- #1
Hijaz Aslam
- 66
- 1
Homework Statement
Q. [/B]The bob of a simple pendulum has a mass ##m## and it is executing simple harmonic motion of amplitude ##A## and period ##T##. It collides with a body of mass ##m_o## placed at the equilibrium position which sticks to the bob. The time period of the oscillation of the combined masses will be :
a. ## T## b. ##T \sqrt{\frac{m+m_o}{m-m_o}}## c. ##T \sqrt{\frac{m}{m-m_o}}## d. ##T \sqrt{\frac{m+m_o}{m}}##
Homework Equations
Time period of a simple pendulum = ##2\pi \sqrt{\frac{l}{g}}##
The Attempt at a Solution
According to the time period equation, the 'time period (##T##)', 'frequency(##\nu##)' and 'angular frequency(##\omega##)' shall not change with the mass of the bob.

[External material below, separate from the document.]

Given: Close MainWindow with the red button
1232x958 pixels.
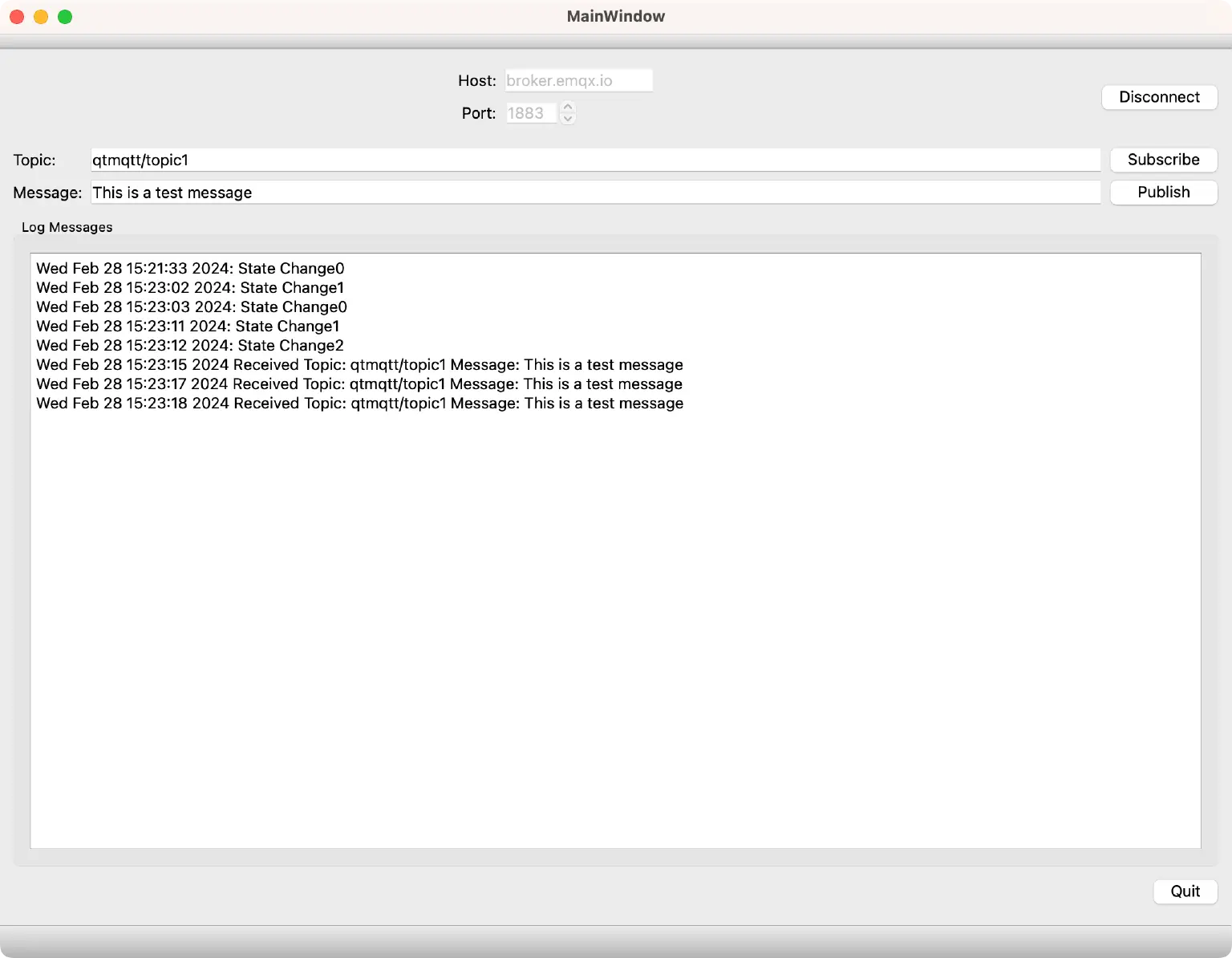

I think even when an external mass is added to the bob during motion the amplitude and other related factors (maximum velocity, energy etc) shall change except the Time Period.
But my text gives the answer as option (d).
It gives the solution as follows:
Let the velocity of the bob at the mean position be ##v## and the velocity of the combined mass ##(m+m_o)## be ##v_o##. Then according to the conservation of energy : [tex] \frac{1}{2}mv^2=\frac{1}{2}(m+m_o)v_o^2[/tex]
Now [tex] v=r\omega=r\frac{2\pi}{T}[/tex] and [tex]v_o=r\omega _o=r\frac{2\pi}{T_o}[/tex]
Substituting the above two results in the former equation and simplifying the final answer should be : [tex]T \sqrt{\frac{m+m_o}{m}}[/tex]I am simply baffled by how the text made these two statements [tex] r\omega=r\frac{2\pi}{T}[/tex] and [tex]r\omega _o=r\frac{2\pi}{T_o}[/tex]. Here ##\omega## and ##\omega _o## are the angular velocities and not the 'angular frequency' of the whole pendulum isn't it? Is it a 'schoolboy error' done by my textbook or am I missing any concepts? (I took time to post this question because, the text am referring to, is well reputed for its error free methods.)